Continuum Solvent Studies of the Stability of DNA, RNA, and Phosphoramidate−DNA Helices

Jayashree Srinivasan(University of Warsaw), Thomas E. Cheatham(University of California, San Francisco), Piotr Cieplak(University of California, San Francisco), Peter A. Kollman(University of California, San Francisco), David A. Case(Scripps Research Institute)
Journal of the American Chemical Society
August 26, 1998
Cited by 1,617

Abstract

We apply continuum solvent models to investigate the relative stability of A- and B-form helices for three DNA sequences, d(CCAACGTTGG)2, d(ACCCGCGGGT)2, and d(CGCGAATTCGCG)2, a phosphoramidate-modified DNA duplex, p(CGCGAATTCGCG)2, in which the O3‘ atom in deoxyribose is replaced with NH, and an RNA duplex, r(CCAACGUUGG)2. Structures were taken as snapshots from multi-nanosecond molecular dynamics simulations computed in a consistent fashion using explicit solvent and with long-range electrostatics accounted for using the particle−mesh Ewald procedure.
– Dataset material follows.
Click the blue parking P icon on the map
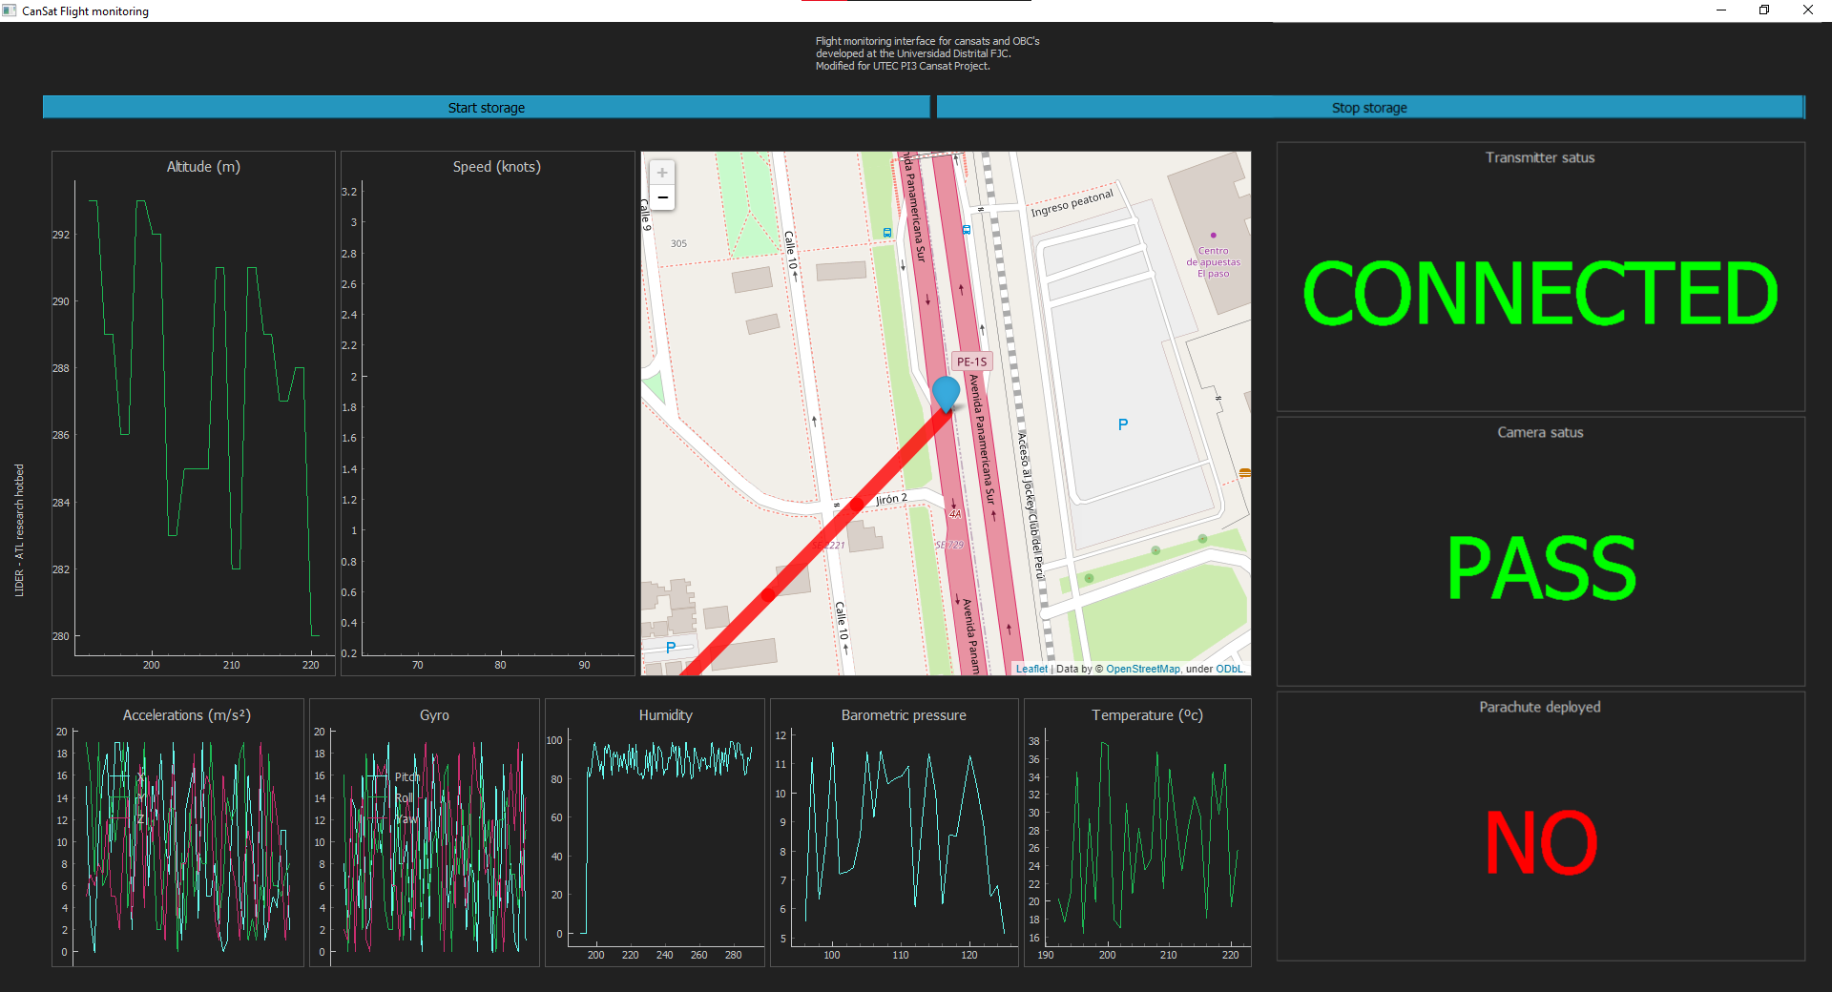1123,424
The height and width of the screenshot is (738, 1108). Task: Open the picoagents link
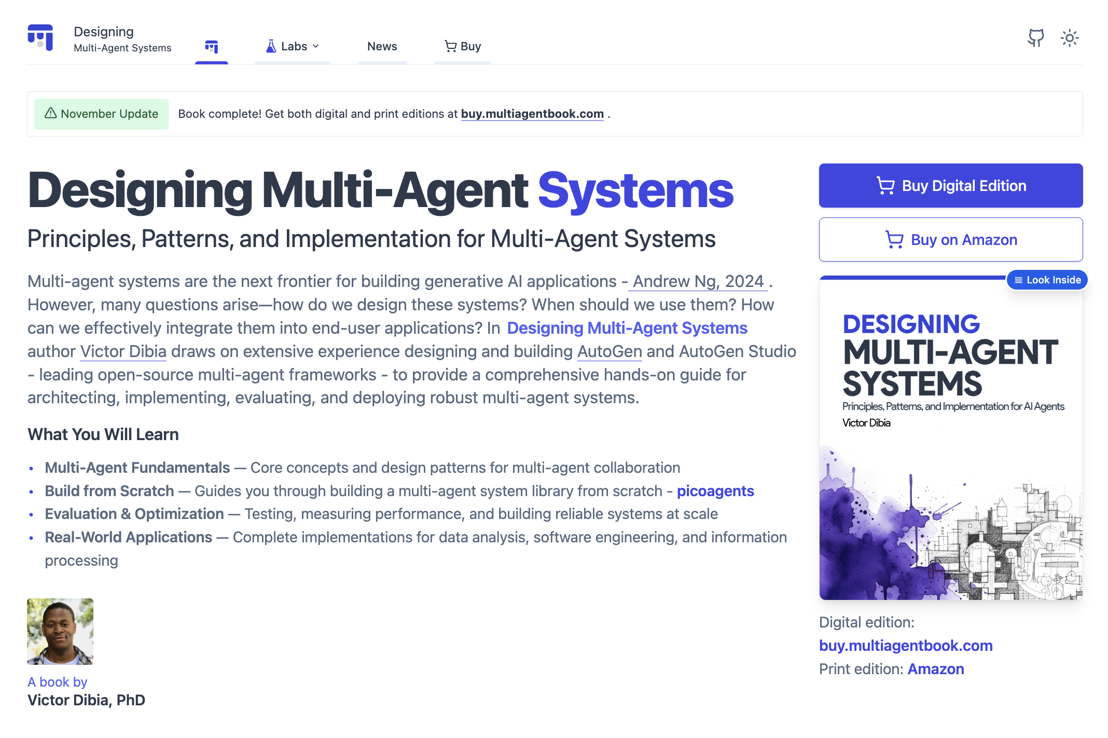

The electrostatic contribution to solvation energies were computed using both a finite-difference Poisson−Boltzmann (PB) model and a pairwise generalized Born model; nonelectrostatic contributions were estimated with a surface-area-dependent term. To these solvation free energies were added the mean solute internal energies (determined from a molecular mechanics potential) and estimates of the solute entropy (from a harmonic analysis). Consistent with experiment, the relative energies favor B-form helices for DNA and A-form helices for the NP-modified system and for RNA. Salt effects, modeled at the linear or nonlinear PB level, favor the A-form helices by modest amounts; for d(ACCCGCGGGT)2, salt is nearly able to switch the conformational preference to “A”. The results provide a physical interpretation for the origins of the relative stabilities of A- and B-helices and suggest that similar analyses might be useful in a variety of nucleic acid conformational problems.